As we age, our bodies and brain change. Some changes are more noticeable than others but they can all affect our capacity to manage ourselves and our emotions.
This is called aging-associated cognitive decline. It can increase your risk of having a heart attack or stroke, decrease your capacity to carry out day-to-day tasks, and lead to dementia.
Keep reading to learn more about dementia.
Early Signs and Symptoms of Dementia
They can include small changes in memory, mood, and behavior. For example, you may have trouble remembering a recent conversation or event. You may also become more withdrawn, irritable, or easily confused.
These dementia behaviors can be subtle at first, and they often happen gradually. As the disease progresses, the symptoms can become more severe. Dementia can eventually lead to a loss of the ability to communicate, take care of yourself, and think clearly.
Potential Causes of Dementia
Dementia is a brain disorder that results in a decline in cognitive function. Early onset and severe cases are the most debilitating, but, dementia disease can happen to anyone at any age. The most common potential causes of dementia are:
1. Alzheimer’s Disease
This is the most common form of dementia, accounting for 60-80% of cases. It is a degenerative disease that slowly destroys the brain, causing a decline in memory, thinking, and language skills.
2. Vascular Dementia
This form of dementia causes damage to the brain’s blood vessels, which can lead to a decrease in oxygen and nutrients in the brain. This can cause a decline in thinking, reasoning, and memory skills.
3. Lewy Body Dementia
This form of dementia includes a build-up of Lewy bodies in the brain, which disrupts the normal function of the brain. This can cause changes in mood, behavior, and thinking.
4. Parkinson’s Disease
This progressive neurological disorder results from a loss of muscle control, which can lead to a decline in cognitive function.
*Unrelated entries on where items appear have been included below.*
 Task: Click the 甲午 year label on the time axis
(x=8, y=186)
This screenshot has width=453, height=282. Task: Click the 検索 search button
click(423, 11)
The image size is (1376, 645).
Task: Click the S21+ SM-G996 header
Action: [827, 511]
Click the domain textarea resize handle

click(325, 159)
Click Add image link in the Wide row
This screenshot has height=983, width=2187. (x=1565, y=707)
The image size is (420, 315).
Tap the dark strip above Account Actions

Common Risk Factors of Dementia
As we age, our brains become less efficient and more susceptible to damage, which can lead to dementia. Also, if someone in your family has dementia, you may be more likely to develop the disease yourself. Lifestyle choices like smoking, heavy drinking, and not exercising can all lead to cognitive decline and dementia.
How to Reduce the Risks of Developing Dementia?
One of the most important things to reduce the risk factors of dementia is to stay physically active and to challenge your mind with new activities and social interactions. A healthy diet and keeping your cholesterol and blood pressure under control are also important. Certain nutrients are good for brain health, make sure you’re getting enough of these to help reduce your risks.
Take Care of Your Brain’s Health
Dementia is caused by a variety of damage to brain cells. This damage is most often related to a lack of blood flow to the brain, which can lead to cell death. Risk factors of dementia include old age, family history, head injury, and chronic health conditions.
If you are concerned about your memory or other cognitive abilities, talk to your doctor. Early diagnosis and intervention can make a big difference in managing the disease.